GIVEN RECORDS:
################

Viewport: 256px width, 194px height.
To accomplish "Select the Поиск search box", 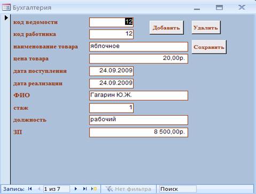I will coord(178,189).
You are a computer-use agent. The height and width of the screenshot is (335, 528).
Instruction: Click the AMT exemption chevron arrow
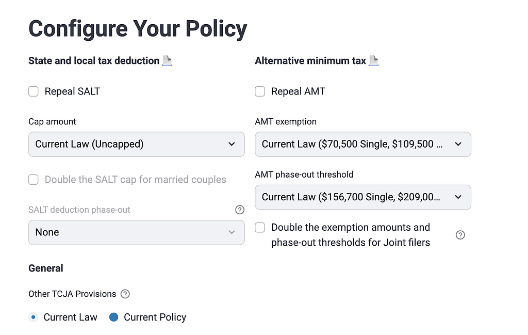pyautogui.click(x=458, y=144)
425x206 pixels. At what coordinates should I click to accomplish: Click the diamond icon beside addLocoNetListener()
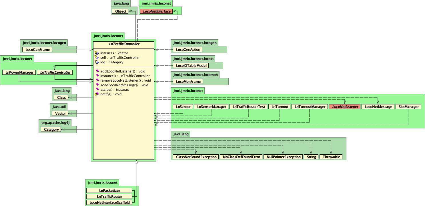(97, 71)
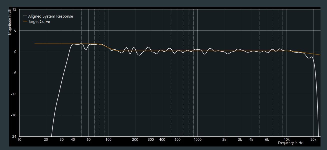Click the 6k frequency tick label
Image resolution: width=327 pixels, height=150 pixels.
coord(267,139)
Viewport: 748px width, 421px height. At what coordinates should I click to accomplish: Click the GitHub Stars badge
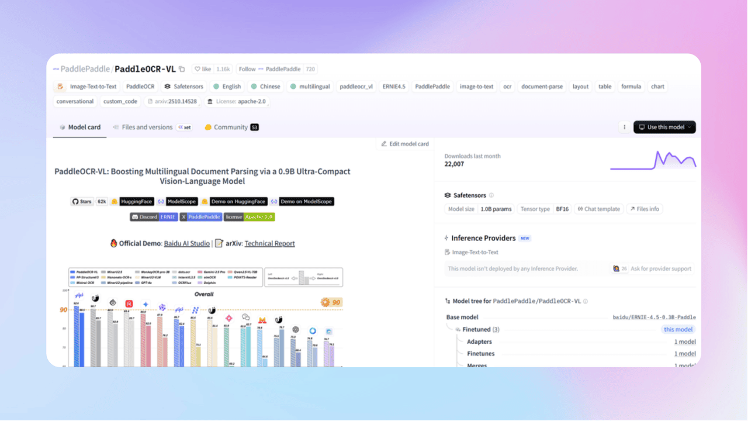pos(82,201)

################

WHAT TO WORK ON: Your task is to repeat only the lines from the line containing "Viewport: 748px width, 421px" through the final line of the material, inclusive; do not include pictures.

YOUR SOLUTION:
Viewport: 748px width, 421px height. At what coordinates should I click to accomplish: Click the GitHub Stars badge
pos(82,201)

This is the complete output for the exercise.